- Court: Washington Supreme Court
- Full case name: The State of Washington v. Martin Strasburg
- Decided: September 10, 1910
- Citation: 110 P. 1020, 60 Wash. 106, 1910 Wash. LEXIS 1016

Case history
- Appealed from: Superior Court of King County

Court membership
- Judges sitting: Rudkin, Chadwick, Crow, Fullerton, Gose, Morris, Mount, Parker

Case opinions
- Majority: Parker, joined by Crow and Mount
- Concurrence: Rudkin, joined by Gose and Chadwick; Dunbar joined in part
- Concur/dissent: Morris
- Dissent: Fullerton

Keywords
- Insanity defense; Right to jury trial; Due process; Legislation;

= State v. Strasburg =

1910 Washington Supreme Court case

State v. Strasburg, 110 P. 1020 (Wash. 1910), was a case decided by the Washington Supreme Court that held that a statute eliminating the insanity defense was unconstitutional. The court likened the exclusion of evidence of insanity to a denial of trial by jury.

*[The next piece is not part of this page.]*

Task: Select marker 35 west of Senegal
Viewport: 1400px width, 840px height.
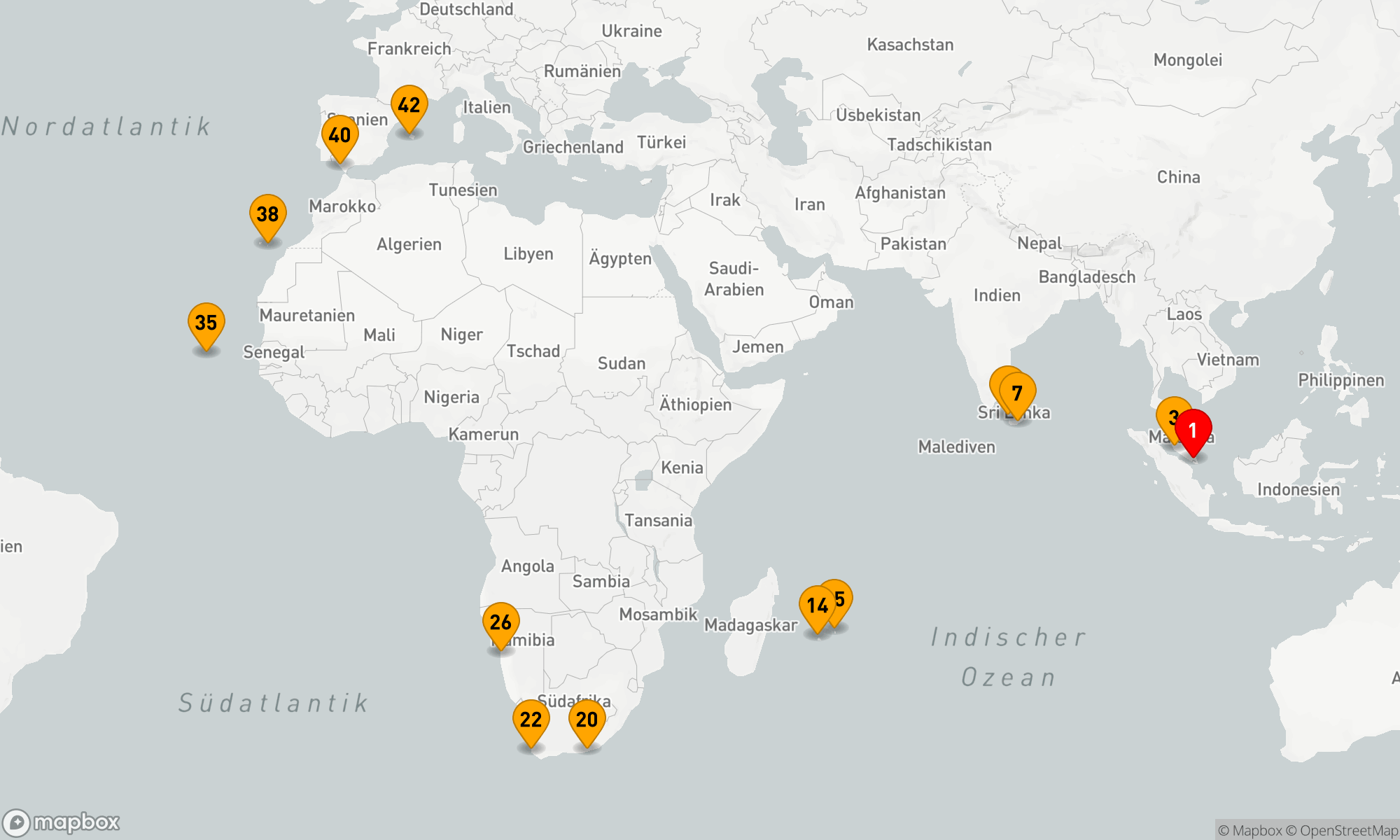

Martin Strasburg, described as "an unknown and penniless stranger", was convicted of assault after shooting Otto Peeck in a saloon in Seattle. Lawyers saw the Strasburg case as an opportunity to have the Washington law that forbade insanity defenses declared unconstitutional. The effect of the Supreme Court declaring the law unconstitutional was said to be expected to reverse the convictions of "scores" of people.